Your example from an earlier message was much better.

Michal

[Peng Yu]

On Nov 9, 9:28 am, "Ed Morton" <mortons...@gmail.com> wrote:

> Peng  Yu <pengyu...@gmail.com> wrote:
>
> > Hi,
>
> > I don't see the gawk manual describes lookahead/behind regex. Is it
> > available in gnu awk?
>
> Not in any search pattern, but in gensub() you can refer to a previously
> match RE segment using \\1 etc. e.g.:
>
> $ echo "abxycd" | gawk '$0=gensub(/(b.)(.c)/,"| \\2 \\1 |","g")'
> a| yc bx |d
>
> $ echo "abxycd" | gawk '$0=gensub(/b./,"| & |","g")'
> a| bx |ycd
>
> If you tell us what you want to do with some sample input and expected
> output, maybe we can make a suggestion...

Suppose I have string of the format [0-9]+[a-zA-Z]. For example,
100M20K28U10K is one such string.

I want to extract the number before say a English letter, for example,
'K' or 'U' in this example. What is the best way to do in awk?

[Kenny McCormack]

In article <204d7e4c-7ff9-4597...@y7g2000vbe.googlegroups.com>,

I think this will get you started:

split(str,A,/[A-Z]+/)

Or you might even be interested in FPAT (present in TAWK forever, now
available in GAWK flavor as well!)

--
Faced with the choice between changing one's mind and proving that there is
no need to do so, almost everyone gets busy on the proof.

- John Kenneth Galbraith -

[Ed Morton]

On 11/9/2011 3:46 PM, Peng Yu wrote:
<snip>

> Suppose I have string of the format [0-9]+[a-zA-Z]. For example,
> 100M20K28U10K is one such string.
>
> I want to extract the number before say a English letter, for example,
> 'K' or 'U' in this example. What is the best way to do in awk?
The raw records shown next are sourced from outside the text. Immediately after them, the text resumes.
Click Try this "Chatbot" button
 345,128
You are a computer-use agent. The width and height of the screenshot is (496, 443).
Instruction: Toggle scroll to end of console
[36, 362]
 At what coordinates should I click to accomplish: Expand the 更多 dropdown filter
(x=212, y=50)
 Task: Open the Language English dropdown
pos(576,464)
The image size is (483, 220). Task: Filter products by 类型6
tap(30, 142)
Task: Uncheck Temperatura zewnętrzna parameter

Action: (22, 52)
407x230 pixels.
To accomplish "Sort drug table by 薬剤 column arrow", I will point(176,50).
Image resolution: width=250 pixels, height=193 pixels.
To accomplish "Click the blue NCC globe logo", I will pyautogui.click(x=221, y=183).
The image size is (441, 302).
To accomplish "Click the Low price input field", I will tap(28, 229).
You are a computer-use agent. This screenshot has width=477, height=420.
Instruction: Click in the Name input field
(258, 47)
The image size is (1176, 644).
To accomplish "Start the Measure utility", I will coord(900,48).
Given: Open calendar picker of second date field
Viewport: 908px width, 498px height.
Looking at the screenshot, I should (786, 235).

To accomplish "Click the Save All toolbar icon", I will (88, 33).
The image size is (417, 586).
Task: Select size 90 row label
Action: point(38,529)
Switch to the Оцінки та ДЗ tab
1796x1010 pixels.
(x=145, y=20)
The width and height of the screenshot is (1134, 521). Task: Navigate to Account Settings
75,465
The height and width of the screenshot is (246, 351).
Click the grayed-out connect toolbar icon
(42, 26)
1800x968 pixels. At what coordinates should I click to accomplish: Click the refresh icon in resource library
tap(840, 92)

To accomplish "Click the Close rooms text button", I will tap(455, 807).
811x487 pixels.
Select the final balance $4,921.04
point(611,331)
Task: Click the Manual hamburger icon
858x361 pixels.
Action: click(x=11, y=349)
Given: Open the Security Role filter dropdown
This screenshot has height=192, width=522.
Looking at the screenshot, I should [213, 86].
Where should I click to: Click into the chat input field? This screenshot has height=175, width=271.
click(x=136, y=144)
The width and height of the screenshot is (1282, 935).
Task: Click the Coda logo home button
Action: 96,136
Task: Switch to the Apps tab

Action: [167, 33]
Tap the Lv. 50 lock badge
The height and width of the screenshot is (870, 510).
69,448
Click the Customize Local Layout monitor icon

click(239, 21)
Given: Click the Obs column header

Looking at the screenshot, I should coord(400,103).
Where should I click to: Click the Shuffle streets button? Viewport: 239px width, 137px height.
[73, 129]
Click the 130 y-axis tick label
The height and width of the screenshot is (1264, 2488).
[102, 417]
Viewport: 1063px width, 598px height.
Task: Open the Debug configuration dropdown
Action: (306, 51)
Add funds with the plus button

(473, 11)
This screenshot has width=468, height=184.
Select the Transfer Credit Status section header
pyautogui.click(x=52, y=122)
I don't know if it's the BEST way as there are alternatives, but one way is:

$ cat file
100M20K28U10K

$ awk -v let="K" 'match($0,"[[:digit:]]+" let) {
print substr($0,RSTART,RLENGTH-1)}' file
20

$ awk -v let="U" 'match($0,"[[:digit:]]+" let) {
print substr($0,RSTART,RLENGTH-1)}' file
28

There's also:

$ awk -v let="K" '{ sub(let ".*",""); sub(/.*[[:alpha:]]/,"") }1' file
20

$ awk -v let="U" '{ sub(let ".*",""); sub(/.*[[:alpha:]]/,"") }1' file
28

Of course those just get the number before the first occurrence of a letter.
Maybe you want all of them? Then one way would be:

$ awk -v let="K" '{ n=split($0,a,let); for (i=1; i<n; i++) {
sub(/.*[[:alpha:]]/,"",a[i]); print a[i] } }' file
20
10

It all depends what you want...

Regards,

Ed.

[mic...@gortel.phys.ualberta.ca]

Peng Yu <peng...@gmail.com> wrote:
>
> Suppose I have string of the format [0-9]+[a-zA-Z]. For example,
> 100M20K28U10K is one such string.
>
> I want to extract the number before say a English letter, for example,
> 'K' or 'U' in this example. What is the best way to do in awk?

Try

echo 100M20K28U10K | awk -F "[a-zA-Z]" '{print $1, $2, $3, $4}'

Also

echo 100M20K28U10K | awk '{print $0 + 0}'

will print '100' due to a way which awk, by definition, converts
strings to numbers. You can use that in a loop.

Michal

[waja...@gmail.com]

Lookaround still make a significant usage if you were on the single line command thing such as processing a pipe data in bash, whereby using match() will give unnecessary length of command strips.